╭─ Fragmento mostrado

La cuestión está clara: el
drenaje masivo de petróleo del fondo del Golfo México podría consumar uno
de los mayores desastres ecológicos de la historia de la humanidad. Lo peor
es que es sólo un anticipo de lo que será la era del petróleo degradado,
una época caracterizada por la creciente dependencia de fuentes de energía
problemáticas y difíciles de conseguir. La partida se desarrolla en terreno
peligroso, y lo que está en juego es el destino del planeta.
Es posible que nunca se
llegue a dar con la causa precisa de la explosión que destruyó la torre
petrolera de Deepwater Horizon el 20 de abril y mató a 11 de sus 126
trabajadores. Se ha hablado de fallos en una conexión submarina y en un
aparato específicamente diseñado para prevenir explosiones. La falta de
controles gubernamentales sobre los mecanismos de seguridad también tuvo su
parte en el desastre, producido, seguramente, por una combinación de equipo
defectuoso y errores humanos. En todo caso, aunque no se determine cuál fue
el exacto disparador de la explosión, la razón de fondo está clara: la
existencia de una empresa a la que el gobierno autorizó a explotar reservas
de petróleo y gas natural en entornos remotos y bajo condiciones de operación
altamente riesgosas.

╰─
╭─ Datos sin procesar

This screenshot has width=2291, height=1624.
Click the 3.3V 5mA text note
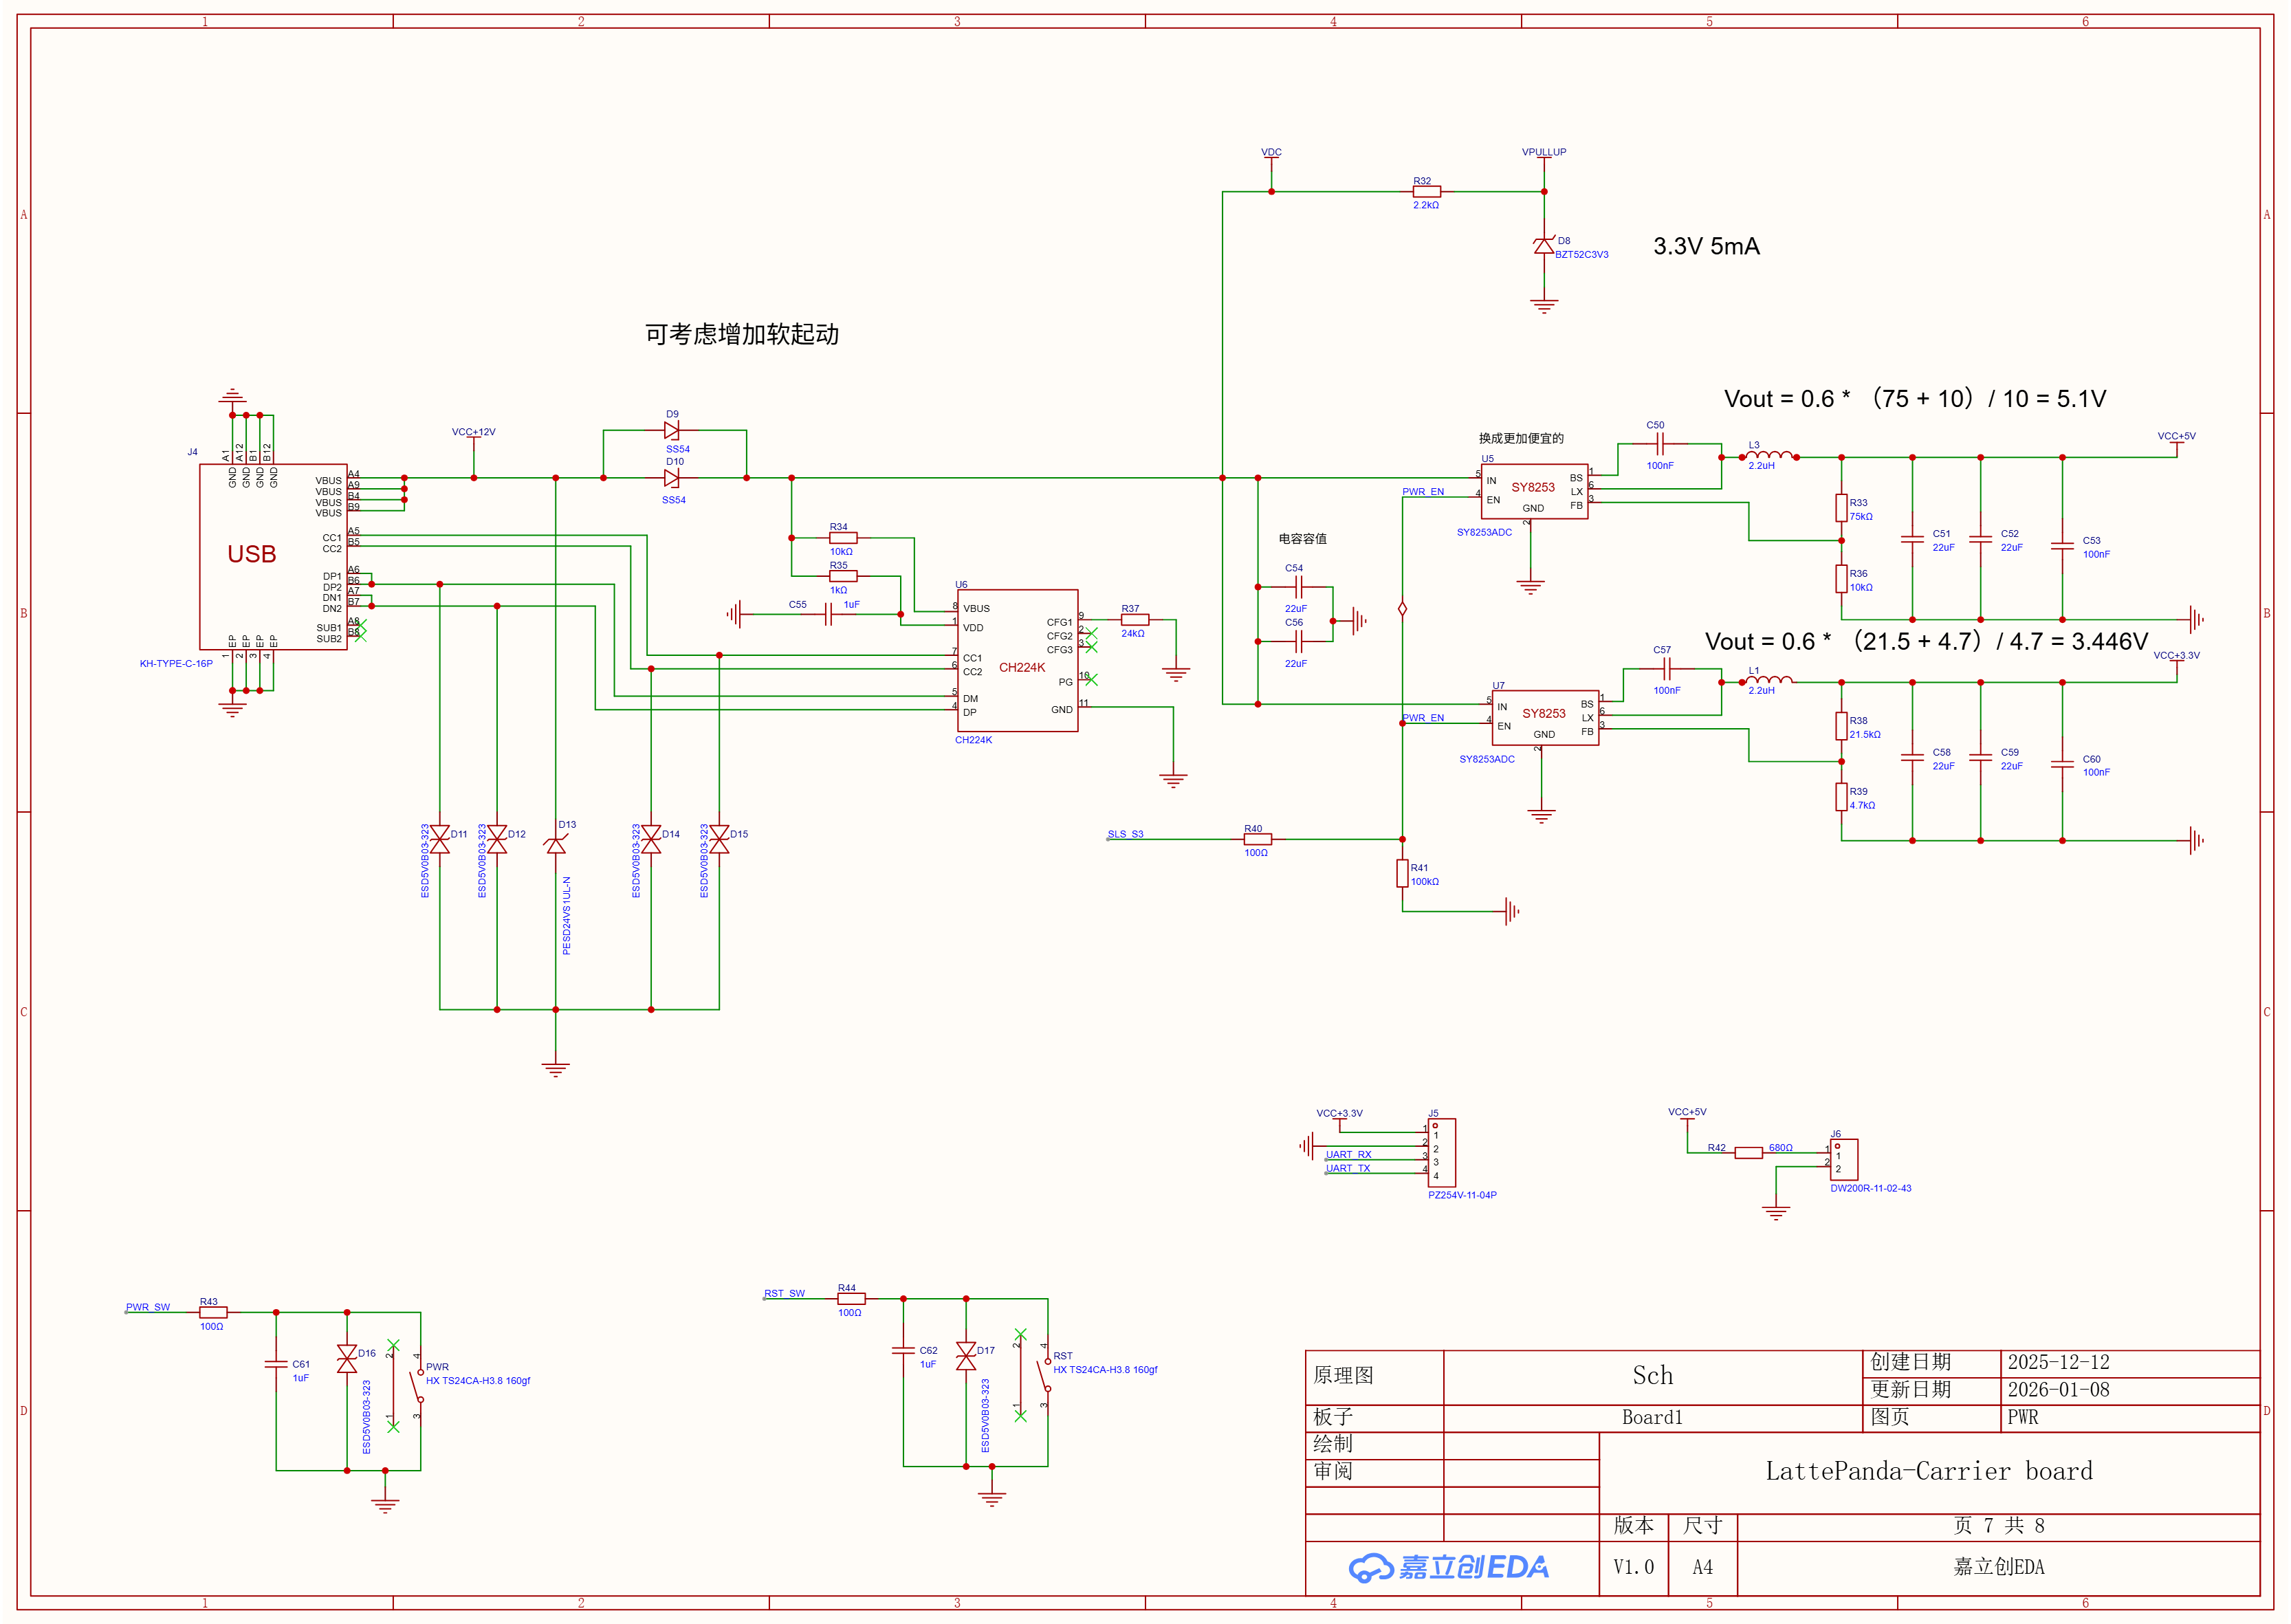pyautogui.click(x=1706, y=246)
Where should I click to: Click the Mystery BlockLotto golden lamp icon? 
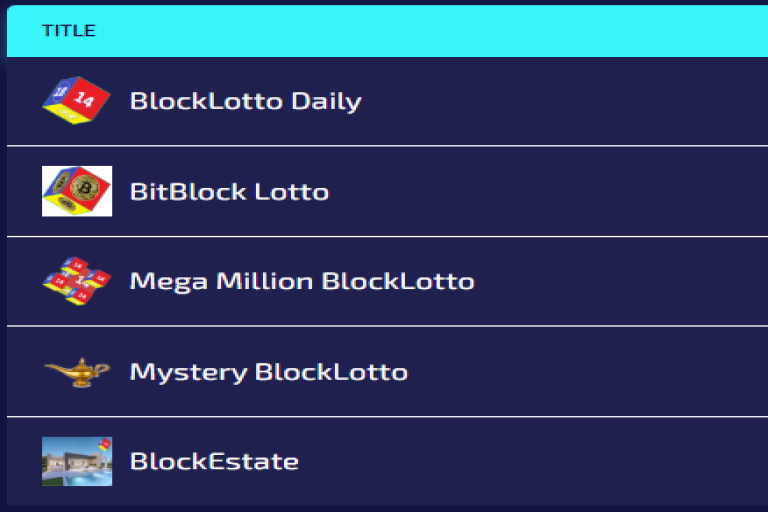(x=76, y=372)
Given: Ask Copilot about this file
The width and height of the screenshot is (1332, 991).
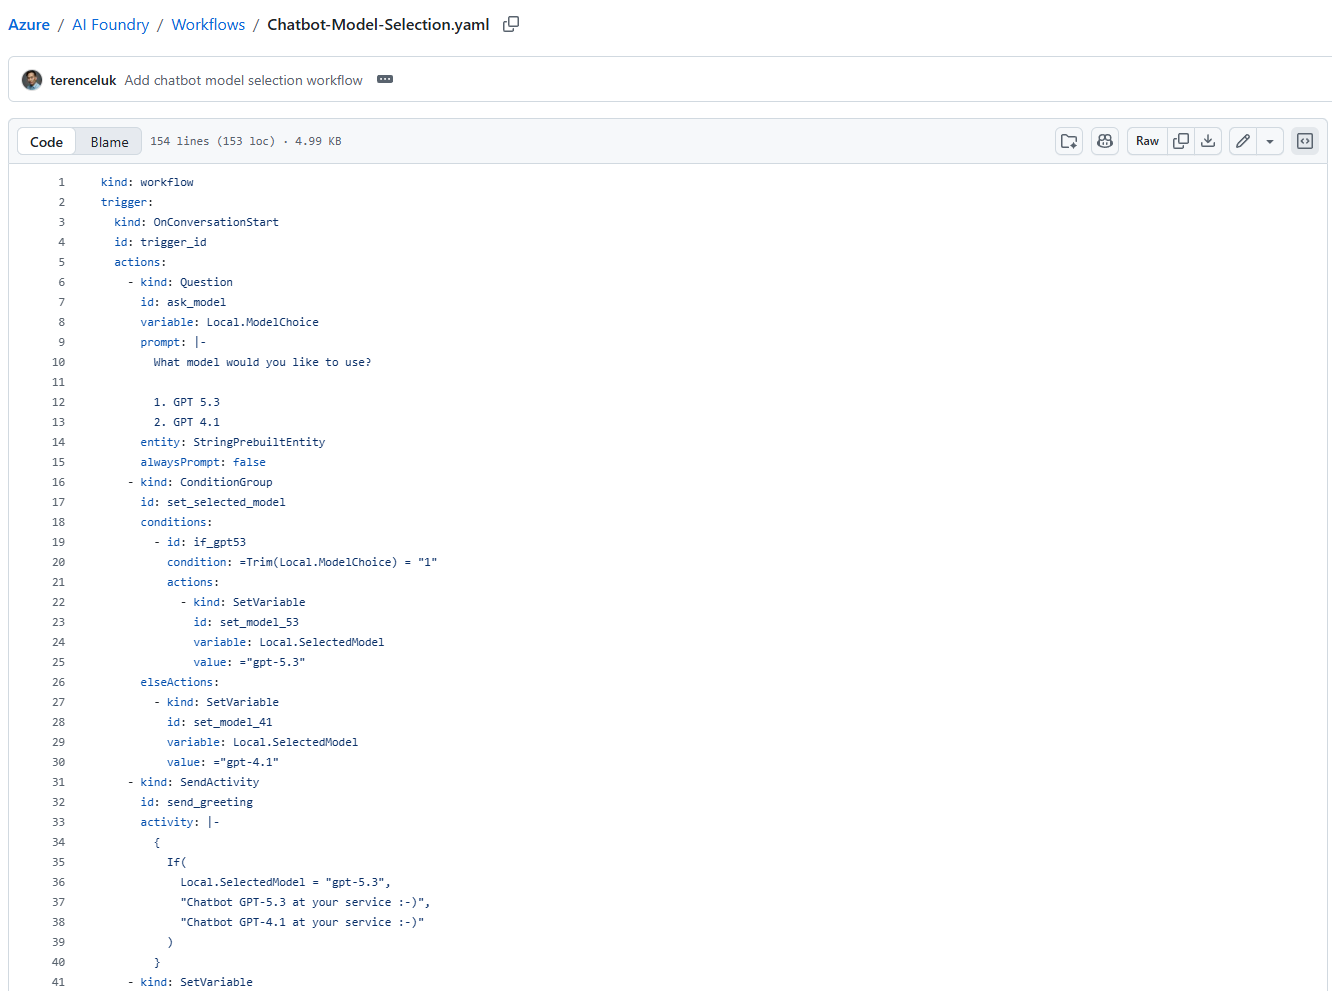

╰─

### Consigna 1
Según el fragmento, ¿cuántos trabajadores murieron en la explosión de la torre petrolera de Deepwater Horizon?
### Consigna 2
Reproduce textualmente el pasaje del fragmento que empieza en "Es posible que" y termina en "altamente riesgosas.".

### Solución escrita 1
Murieron 11 de los 126 trabajadores.

### Solución escrita 2
Es posible que nunca se
llegue a dar con la causa precisa de la explosión que destruyó la torre
petrolera de Deepwater Horizon el 20 de abril y mató a 11 de sus 126
trabajadores. Se ha hablado de fallos en una conexión submarina y en un
aparato específicamente diseñado para prevenir explosiones. La falta de
controles gubernamentales sobre los mecanismos de seguridad también tuvo su
parte en el desastre, producido, seguramente, por una combinación de equipo
defectuoso y errores humanos. En todo caso, aunque no se determine cuál fue
el exacto disparador de la explosión, la razón de fondo está clara: la
existencia de una empresa a la que el gobierno autorizó a explotar reservas
de petróleo y gas natural en entornos remotos y bajo condiciones de operación
altamente riesgosas.